_Tarefas do exercício_
1. Transcreva, por favor, o trecho do texto sobre o projeto Escola sem Partido entre "Nenhum projeto de" e "projeto fosse aprovado.", inclusive.
2. Dê prosseguimento ao texto sobre o projeto Escola sem Partido a partir do ponto em que ele termina.

_Texto selecionado_
:::::

Nenhum projeto de política educacional foi mais cínico, manipulador e imbecilizado ao extremo, do que o projeto “escola sem partido”. Além de ser nitidamente inconstitucional é de caráter fascista, porque ataca o pluralismo, a liberdade de cátedra e a liberdade de expressão. Aplicado, as regras para a docência transmitir conteúdos poderiam estar sujeitas ao pensamento do Governo e não a uma política de Estado. A possibilidade dos professores mostrarem – por exemplo – numa aula de filosofia, que a experiência mística de “ver Cristo numa goiabeira” poderia ser uma projeção esquizofrênica de uma mente enferma -não uma verdadeira experiência mística- poderia ser proibida, se o projeto fosse aprovado.

Qual o conteúdo do projeto?  Para entendê-lo, basta lembrar o que foram os compêndios de História da Academia de Ciências da URSS, que compunham as “instâncias” de controle do stalinismo. Basta colocar – no nosso brejeiro “escola sem partido”-  o sinal contrário: o “sem partido daqui” é, na verdade, o “com partido” da dogmática religiosa fundamentalista e da violência contra os adversários, declamada pelo candidato vitorioso nas eleições deste ano. A literatura histórica da Academia de Ciências Soviética -autorizada “pelo partido” na era Stalin – foi o “escola sem partido” de lá, com a diferença que o projeto da URSS não mascarava o seu intento, pois claramente só permitia publicar o que partido desejava.

:::::

_Seção de dados_
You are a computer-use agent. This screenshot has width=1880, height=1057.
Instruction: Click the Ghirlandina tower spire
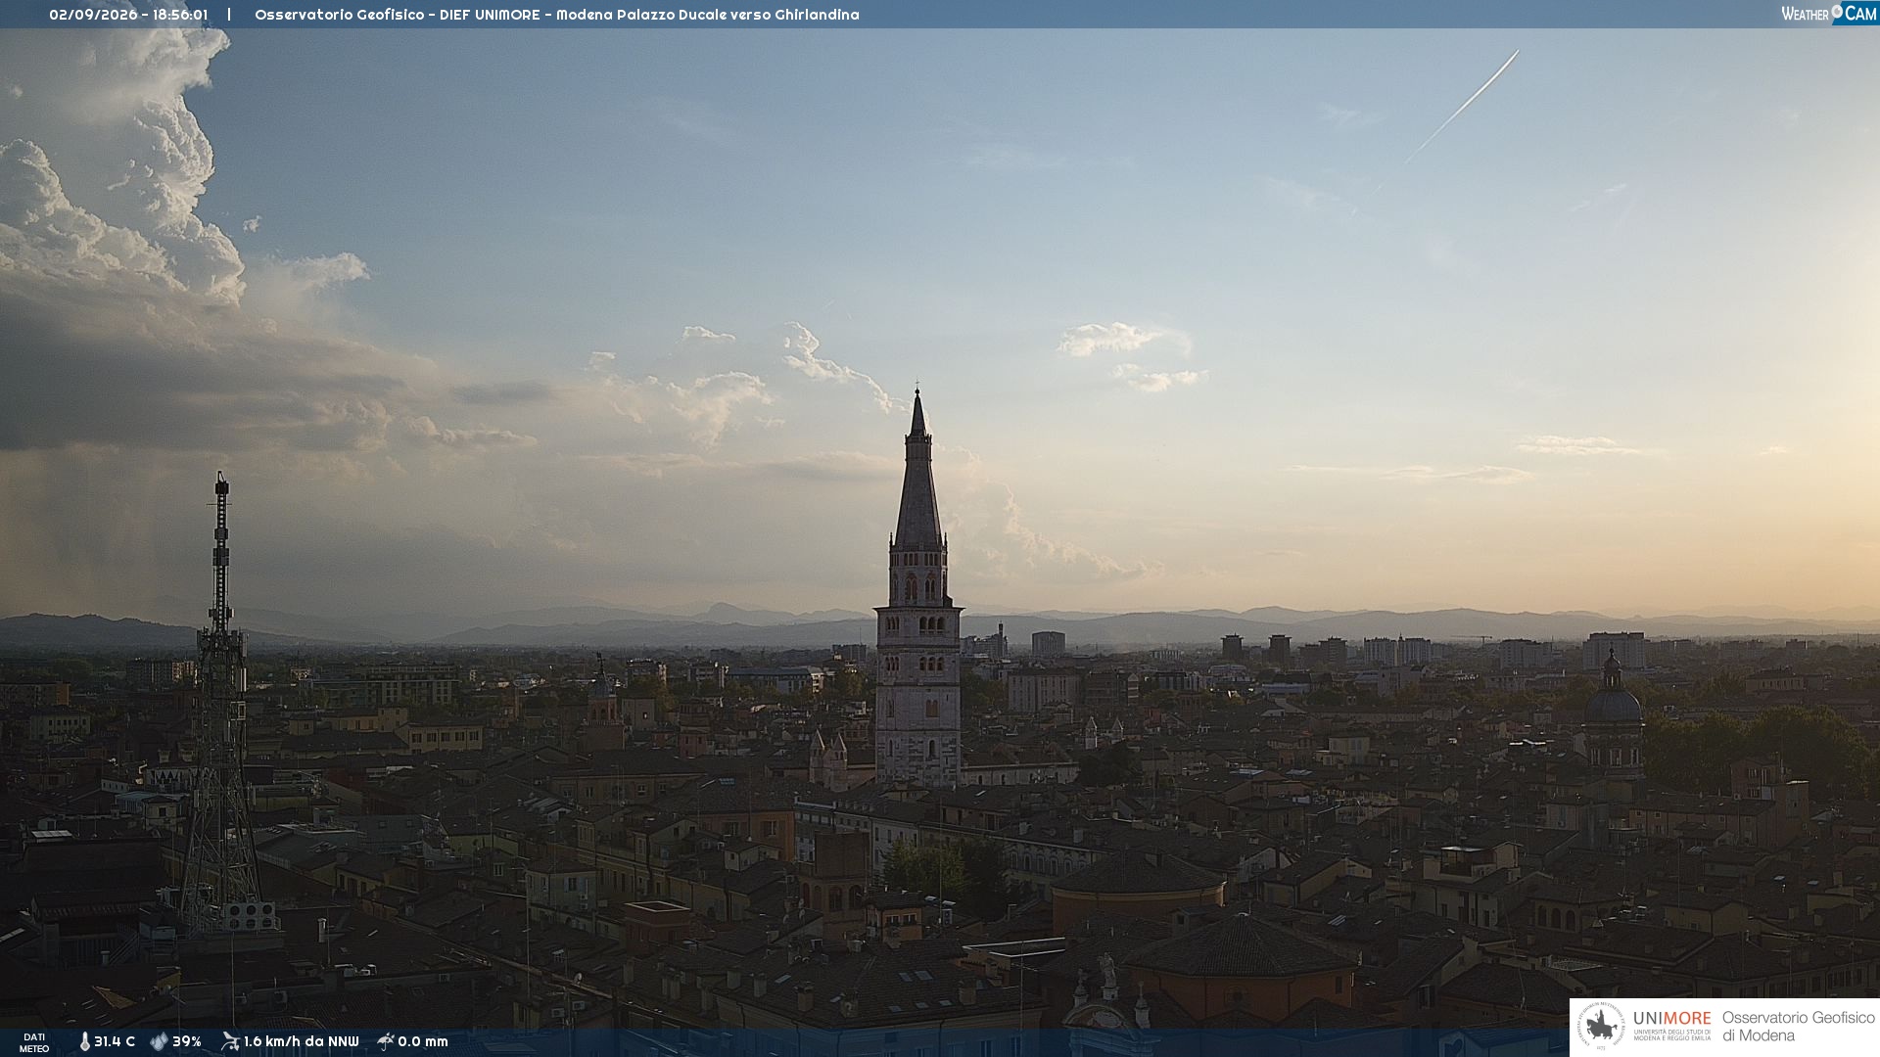tap(917, 470)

:::::

_Respostas do exercício_
1.
Nenhum projeto de política educacional foi mais cínico, manipulador e imbecilizado ao extremo, do que o projeto “escola sem partido”. Além de ser nitidamente inconstitucional é de caráter fascista, porque ataca o pluralismo, a liberdade de cátedra e a liberdade de expressão. Aplicado, as regras para a docência transmitir conteúdos poderiam estar sujeitas ao pensamento do Governo e não a uma política de Estado. A possibilidade dos professores mostrarem – por exemplo – numa aula de filosofia, que a experiência mística de “ver Cristo numa goiabeira” poderia ser uma projeção esquizofrênica de uma mente enferma -não uma verdadeira experiência mística- poderia ser proibida, se o projeto fosse aprovado.

2.
Os compêndios da Academia da URSS poderiam ser considerados produtos de uma concepção formalmente inversa do projeto “escola” brasileiro, mas ambos se pautavam pela mesma indecência autoritária e a mesma pobreza ideológica: enquadramento pelo medo, denuncismo de traição à pátria e ao regime, acusações aos historiadores, professores e demais dissidentes, na era stalinista, que criavam as ilusões de uma democracia proletária perfeita, que só existia na imaginação autoritária dos epígonos do regime.

Sou formado em Direito numa época em que a Faculdade que cursei era de uma Congregação Marista e o nosso Professor de Direito Canônico era um fraterno padre direitista, que quase nos levava a sério como alunos inconformados e não refutava qualquer pergunta. Era em plena ditadura. Numa aula o questionamos porque ele defendia, aqui no Brasil, a ilegalidade do Partido Comunista, se o próprio Papa, encravado na Itália do Vaticano convivia muito bem e dialogava com o Partido de Gramsci, segundo alguns – já àquela época – o pai do “marxismo cultural”. Respondeu-nos o venerando Padre, sem pestanejar: “porque os comunistas italianos são comunistas vagabundos”! Queria dizer com isso que ali, na Itália católica e civilizada, os comunistas não ofereciam nenhum perigo à democracia.

Na época nos rimos muito da sua visão original da história e do que entendíamos ser a sua “confusão mental”, mas hoje entendo o episódio de forma diferente. Suponho que ele estava apenas cumprindo o ritual da ideologia do Golpe, reiterando que a democracia completa não poderia ser exercida por povos “sem maturidade” e os valores democráticos -que estariam doentes- deveriam curados pelos cirurgiões da História, através de atalhos dos especialistas militares. Ao invés de combater frontalmente os valores para ele inaceitáveis  do iluminismo democrático – o pluralismo, os direitos políticos da cidadania, a tolerância com o diverso – nosso amigo, Padre e Professor, explorou a nossa imaturidade e desviou do assunto. Não sei se não estava com medo, mas sei que não teve a mínima coerência como Mestre, que deveria “ensinar” – numa resposta séria – qual era realmente o seu ponto-de-vista sobre o assunto.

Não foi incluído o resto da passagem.